• [EXERCISE DATA]
★ ★ ★

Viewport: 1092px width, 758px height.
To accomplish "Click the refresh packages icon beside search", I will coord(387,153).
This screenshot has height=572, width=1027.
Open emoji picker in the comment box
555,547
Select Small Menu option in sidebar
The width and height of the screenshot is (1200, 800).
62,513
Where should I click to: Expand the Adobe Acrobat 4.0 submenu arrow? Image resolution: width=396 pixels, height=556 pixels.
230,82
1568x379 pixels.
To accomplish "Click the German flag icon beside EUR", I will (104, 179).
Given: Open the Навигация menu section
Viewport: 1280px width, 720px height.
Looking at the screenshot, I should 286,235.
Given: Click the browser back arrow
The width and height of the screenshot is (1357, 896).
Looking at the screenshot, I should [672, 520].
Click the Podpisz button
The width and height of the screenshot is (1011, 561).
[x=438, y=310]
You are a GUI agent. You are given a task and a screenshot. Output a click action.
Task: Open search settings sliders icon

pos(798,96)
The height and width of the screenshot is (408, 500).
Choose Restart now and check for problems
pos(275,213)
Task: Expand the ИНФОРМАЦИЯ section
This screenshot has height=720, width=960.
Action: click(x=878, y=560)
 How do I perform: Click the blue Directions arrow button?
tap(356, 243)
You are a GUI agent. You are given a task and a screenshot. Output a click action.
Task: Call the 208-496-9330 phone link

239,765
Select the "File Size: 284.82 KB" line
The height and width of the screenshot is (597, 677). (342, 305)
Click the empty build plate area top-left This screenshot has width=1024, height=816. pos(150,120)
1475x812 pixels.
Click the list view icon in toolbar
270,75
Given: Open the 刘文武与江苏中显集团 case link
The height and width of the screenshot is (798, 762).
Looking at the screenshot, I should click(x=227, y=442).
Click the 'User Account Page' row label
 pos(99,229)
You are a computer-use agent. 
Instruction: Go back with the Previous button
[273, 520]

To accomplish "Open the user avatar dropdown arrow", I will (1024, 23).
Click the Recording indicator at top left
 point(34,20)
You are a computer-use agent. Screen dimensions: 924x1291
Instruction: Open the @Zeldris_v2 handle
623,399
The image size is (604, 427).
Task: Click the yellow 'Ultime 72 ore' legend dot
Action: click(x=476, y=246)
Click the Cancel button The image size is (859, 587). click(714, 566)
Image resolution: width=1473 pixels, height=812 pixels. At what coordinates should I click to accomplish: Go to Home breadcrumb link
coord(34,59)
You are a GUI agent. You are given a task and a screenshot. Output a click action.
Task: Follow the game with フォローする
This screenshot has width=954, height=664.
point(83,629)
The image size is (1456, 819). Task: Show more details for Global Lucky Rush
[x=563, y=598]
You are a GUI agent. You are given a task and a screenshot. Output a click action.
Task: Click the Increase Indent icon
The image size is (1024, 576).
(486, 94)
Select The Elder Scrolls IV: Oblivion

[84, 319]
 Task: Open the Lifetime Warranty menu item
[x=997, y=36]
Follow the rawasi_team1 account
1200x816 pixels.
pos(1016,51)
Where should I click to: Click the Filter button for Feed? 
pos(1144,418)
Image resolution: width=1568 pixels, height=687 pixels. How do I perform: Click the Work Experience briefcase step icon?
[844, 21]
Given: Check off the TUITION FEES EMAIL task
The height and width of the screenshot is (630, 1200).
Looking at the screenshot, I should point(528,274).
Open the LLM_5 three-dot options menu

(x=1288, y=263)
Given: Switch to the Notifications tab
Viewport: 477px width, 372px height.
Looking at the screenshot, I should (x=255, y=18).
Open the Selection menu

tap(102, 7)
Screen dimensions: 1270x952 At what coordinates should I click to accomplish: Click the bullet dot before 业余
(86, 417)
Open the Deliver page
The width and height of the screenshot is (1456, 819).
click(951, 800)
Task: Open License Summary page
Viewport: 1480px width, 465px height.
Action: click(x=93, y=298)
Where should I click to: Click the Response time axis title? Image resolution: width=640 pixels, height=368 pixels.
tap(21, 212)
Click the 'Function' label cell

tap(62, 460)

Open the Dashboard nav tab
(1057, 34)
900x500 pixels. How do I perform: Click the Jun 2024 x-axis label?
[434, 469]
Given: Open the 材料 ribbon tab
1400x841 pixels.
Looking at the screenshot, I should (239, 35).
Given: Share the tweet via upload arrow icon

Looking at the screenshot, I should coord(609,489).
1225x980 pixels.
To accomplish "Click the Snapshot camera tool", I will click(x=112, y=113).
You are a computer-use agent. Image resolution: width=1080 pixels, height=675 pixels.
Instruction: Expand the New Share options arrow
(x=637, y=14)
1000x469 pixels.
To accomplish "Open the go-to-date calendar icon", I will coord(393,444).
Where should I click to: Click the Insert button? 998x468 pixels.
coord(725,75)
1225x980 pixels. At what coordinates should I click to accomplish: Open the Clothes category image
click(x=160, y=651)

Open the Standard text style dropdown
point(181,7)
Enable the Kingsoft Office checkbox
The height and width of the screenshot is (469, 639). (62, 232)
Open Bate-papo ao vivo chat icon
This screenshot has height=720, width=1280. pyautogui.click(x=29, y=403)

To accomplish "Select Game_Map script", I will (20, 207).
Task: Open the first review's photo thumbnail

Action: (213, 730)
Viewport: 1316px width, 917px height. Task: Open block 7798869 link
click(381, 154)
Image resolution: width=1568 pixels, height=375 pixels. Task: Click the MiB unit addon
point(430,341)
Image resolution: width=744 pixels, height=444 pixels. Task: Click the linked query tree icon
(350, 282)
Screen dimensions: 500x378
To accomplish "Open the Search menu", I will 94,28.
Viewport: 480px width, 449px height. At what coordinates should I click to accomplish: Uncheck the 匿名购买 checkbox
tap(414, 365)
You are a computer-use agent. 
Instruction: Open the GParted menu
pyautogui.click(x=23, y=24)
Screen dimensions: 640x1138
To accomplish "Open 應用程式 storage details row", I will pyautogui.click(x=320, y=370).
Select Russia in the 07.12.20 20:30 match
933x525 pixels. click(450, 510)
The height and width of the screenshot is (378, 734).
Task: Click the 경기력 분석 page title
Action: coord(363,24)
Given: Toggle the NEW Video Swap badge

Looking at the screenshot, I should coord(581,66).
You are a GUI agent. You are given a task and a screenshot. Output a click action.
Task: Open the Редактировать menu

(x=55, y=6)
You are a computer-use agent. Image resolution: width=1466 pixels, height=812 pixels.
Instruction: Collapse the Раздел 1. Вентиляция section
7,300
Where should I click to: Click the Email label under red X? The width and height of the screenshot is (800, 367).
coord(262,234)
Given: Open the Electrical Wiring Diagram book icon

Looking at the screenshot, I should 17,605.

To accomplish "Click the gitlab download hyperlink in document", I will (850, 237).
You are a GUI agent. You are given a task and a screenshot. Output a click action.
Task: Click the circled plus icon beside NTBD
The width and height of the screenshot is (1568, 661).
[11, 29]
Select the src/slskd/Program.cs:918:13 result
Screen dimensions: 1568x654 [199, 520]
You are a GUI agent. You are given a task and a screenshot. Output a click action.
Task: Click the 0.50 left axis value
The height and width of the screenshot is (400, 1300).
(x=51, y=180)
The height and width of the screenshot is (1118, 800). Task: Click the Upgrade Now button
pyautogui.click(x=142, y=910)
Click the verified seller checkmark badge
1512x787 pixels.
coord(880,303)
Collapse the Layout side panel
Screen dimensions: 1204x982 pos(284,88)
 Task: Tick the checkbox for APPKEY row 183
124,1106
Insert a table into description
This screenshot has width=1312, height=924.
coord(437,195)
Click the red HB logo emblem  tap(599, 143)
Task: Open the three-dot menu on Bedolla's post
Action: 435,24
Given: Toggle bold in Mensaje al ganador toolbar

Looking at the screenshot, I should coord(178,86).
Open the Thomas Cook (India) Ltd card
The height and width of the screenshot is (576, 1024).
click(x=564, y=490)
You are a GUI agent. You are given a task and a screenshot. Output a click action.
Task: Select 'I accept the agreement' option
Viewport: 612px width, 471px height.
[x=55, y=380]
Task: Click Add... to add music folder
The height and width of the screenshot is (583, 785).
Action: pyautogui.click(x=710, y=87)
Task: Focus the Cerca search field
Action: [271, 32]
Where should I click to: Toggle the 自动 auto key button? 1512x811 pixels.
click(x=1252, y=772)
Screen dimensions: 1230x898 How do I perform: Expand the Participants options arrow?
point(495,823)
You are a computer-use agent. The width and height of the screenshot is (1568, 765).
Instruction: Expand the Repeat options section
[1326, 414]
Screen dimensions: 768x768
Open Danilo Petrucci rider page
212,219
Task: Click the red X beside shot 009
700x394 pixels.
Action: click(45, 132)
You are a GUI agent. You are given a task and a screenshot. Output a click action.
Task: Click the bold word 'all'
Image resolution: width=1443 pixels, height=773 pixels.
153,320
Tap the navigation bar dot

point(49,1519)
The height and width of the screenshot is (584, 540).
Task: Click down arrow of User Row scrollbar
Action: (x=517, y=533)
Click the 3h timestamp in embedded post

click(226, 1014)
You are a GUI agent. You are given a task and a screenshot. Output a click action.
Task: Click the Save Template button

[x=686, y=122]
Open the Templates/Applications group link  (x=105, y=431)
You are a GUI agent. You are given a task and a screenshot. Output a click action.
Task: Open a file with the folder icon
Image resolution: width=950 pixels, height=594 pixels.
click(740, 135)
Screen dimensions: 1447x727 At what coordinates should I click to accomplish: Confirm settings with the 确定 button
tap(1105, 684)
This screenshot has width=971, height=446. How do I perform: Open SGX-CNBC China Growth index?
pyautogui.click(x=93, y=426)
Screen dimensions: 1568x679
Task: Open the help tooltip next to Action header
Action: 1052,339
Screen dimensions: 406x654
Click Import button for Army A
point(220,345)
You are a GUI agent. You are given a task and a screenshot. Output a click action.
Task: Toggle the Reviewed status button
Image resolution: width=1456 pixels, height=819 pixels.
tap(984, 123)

★ ★ ★

• [SET PROBLEM]
Convert the records above, starting at their first line and ending at the line that contains "pos(798,96)", into a JSON list of strings with one string per line. Leave out blank lines.

• [SOLUTION]
[
  "Viewport: 1092px width, 758px height.",
  "To accomplish \"Click the refresh packages icon beside search\", I will coord(387,153).",
  "This screenshot has height=572, width=1027.",
  "Open emoji picker in the comment box",
  "555,547",
  "Select Small Menu option in sidebar",
  "The width and height of the screenshot is (1200, 800).",
  "62,513",
  "Where should I click to: Expand the Adobe Acrobat 4.0 submenu arrow? Image resolution: width=396 pixels, height=556 pixels.",
  "230,82",
  "1568x379 pixels.",
  "To accomplish \"Click the German flag icon beside EUR\", I will (104, 179).",
  "Given: Open the Навигация menu section",
  "Viewport: 1280px width, 720px height.",
  "Looking at the screenshot, I should 286,235.",
  "Given: Click the browser back arrow",
  "The width and height of the screenshot is (1357, 896).",
  "Looking at the screenshot, I should [672, 520].",
  "Click the Podpisz button",
  "The width and height of the screenshot is (1011, 561).",
  "[x=438, y=310]",
  "You are a GUI agent. You are given a task and a screenshot. Output a click action.",
  "Task: Open search settings sliders icon",
  "pos(798,96)"
]